(Dataset excerpts)
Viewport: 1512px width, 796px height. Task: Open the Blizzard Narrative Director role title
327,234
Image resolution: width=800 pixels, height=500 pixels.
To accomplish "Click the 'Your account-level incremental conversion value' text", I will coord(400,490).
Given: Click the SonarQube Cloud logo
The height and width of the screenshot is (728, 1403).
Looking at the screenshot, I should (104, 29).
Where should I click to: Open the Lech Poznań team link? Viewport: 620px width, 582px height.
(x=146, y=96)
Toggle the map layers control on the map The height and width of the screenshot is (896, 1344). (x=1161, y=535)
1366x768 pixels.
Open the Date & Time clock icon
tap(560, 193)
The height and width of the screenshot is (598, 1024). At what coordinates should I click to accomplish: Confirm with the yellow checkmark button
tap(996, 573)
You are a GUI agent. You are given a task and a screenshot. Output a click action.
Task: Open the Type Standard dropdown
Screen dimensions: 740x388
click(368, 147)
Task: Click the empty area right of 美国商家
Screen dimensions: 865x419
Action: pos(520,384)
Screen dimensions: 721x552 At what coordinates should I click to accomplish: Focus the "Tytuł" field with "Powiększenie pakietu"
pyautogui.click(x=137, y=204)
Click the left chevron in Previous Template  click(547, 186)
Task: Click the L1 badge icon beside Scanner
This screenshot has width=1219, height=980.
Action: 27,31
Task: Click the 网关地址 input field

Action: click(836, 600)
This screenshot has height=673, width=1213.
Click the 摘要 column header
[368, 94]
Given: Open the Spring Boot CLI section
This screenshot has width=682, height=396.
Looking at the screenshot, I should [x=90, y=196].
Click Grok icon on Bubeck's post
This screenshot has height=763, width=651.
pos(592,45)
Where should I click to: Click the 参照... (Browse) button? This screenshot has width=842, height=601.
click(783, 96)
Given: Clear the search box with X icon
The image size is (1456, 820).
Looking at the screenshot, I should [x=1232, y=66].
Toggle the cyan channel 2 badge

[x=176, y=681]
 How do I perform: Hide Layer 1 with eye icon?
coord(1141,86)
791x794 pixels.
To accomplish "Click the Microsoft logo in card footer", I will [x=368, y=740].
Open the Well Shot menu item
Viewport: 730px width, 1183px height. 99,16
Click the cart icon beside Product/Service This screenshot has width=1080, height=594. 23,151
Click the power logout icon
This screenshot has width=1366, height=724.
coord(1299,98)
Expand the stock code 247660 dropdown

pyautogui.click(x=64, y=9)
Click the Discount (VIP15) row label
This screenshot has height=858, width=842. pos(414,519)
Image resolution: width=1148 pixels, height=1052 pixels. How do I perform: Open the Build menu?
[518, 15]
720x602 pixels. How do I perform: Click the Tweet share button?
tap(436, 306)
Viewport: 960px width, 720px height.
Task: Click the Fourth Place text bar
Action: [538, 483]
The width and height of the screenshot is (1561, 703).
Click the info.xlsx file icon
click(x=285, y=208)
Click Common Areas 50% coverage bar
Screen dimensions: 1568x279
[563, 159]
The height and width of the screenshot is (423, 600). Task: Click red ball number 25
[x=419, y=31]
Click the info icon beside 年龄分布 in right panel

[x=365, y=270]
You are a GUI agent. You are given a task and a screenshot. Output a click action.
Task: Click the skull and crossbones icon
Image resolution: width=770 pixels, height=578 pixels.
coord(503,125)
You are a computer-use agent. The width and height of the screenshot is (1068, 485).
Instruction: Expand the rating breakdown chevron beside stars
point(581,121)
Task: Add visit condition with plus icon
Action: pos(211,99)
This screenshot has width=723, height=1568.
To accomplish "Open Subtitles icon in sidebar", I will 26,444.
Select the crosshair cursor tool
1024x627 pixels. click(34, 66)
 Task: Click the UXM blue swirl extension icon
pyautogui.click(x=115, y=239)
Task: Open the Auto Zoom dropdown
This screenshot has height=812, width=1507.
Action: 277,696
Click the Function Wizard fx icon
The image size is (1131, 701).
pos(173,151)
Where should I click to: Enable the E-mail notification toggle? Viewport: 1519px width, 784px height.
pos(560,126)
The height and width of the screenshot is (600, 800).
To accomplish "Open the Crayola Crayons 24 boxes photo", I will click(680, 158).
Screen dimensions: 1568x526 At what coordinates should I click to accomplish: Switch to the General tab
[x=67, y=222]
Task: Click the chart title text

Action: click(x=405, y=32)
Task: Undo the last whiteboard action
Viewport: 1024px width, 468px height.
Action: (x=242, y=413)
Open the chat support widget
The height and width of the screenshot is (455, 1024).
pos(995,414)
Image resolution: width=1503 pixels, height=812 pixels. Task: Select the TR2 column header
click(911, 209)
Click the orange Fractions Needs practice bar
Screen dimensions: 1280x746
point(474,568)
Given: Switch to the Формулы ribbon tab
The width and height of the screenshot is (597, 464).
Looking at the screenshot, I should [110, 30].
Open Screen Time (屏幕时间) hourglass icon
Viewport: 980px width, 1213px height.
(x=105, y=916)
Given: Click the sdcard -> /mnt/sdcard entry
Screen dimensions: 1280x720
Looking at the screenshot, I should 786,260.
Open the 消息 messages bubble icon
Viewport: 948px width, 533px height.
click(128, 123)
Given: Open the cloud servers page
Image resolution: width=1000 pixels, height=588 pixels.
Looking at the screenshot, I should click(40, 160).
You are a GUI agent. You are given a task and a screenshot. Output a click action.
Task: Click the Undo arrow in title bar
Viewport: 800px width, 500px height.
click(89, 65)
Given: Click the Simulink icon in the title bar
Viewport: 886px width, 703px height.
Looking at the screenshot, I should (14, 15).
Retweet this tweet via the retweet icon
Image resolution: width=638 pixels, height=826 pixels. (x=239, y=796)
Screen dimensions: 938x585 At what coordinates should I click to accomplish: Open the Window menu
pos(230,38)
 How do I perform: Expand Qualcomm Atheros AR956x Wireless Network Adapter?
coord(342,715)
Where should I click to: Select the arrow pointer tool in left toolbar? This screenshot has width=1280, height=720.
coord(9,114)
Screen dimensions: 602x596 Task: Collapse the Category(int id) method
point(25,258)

▶ [Work required] Lines of the data above that include the string "will" must each be copied.

▶ [Answer to the problem]
To accomplish "Click the 'Your account-level incremental conversion value' text", I will coord(400,490).
To accomplish "Click the Microsoft logo in card footer", I will [x=368, y=740].
To accomplish "Open Subtitles icon in sidebar", I will 26,444.
To accomplish "Open the Crayola Crayons 24 boxes photo", I will click(680, 158).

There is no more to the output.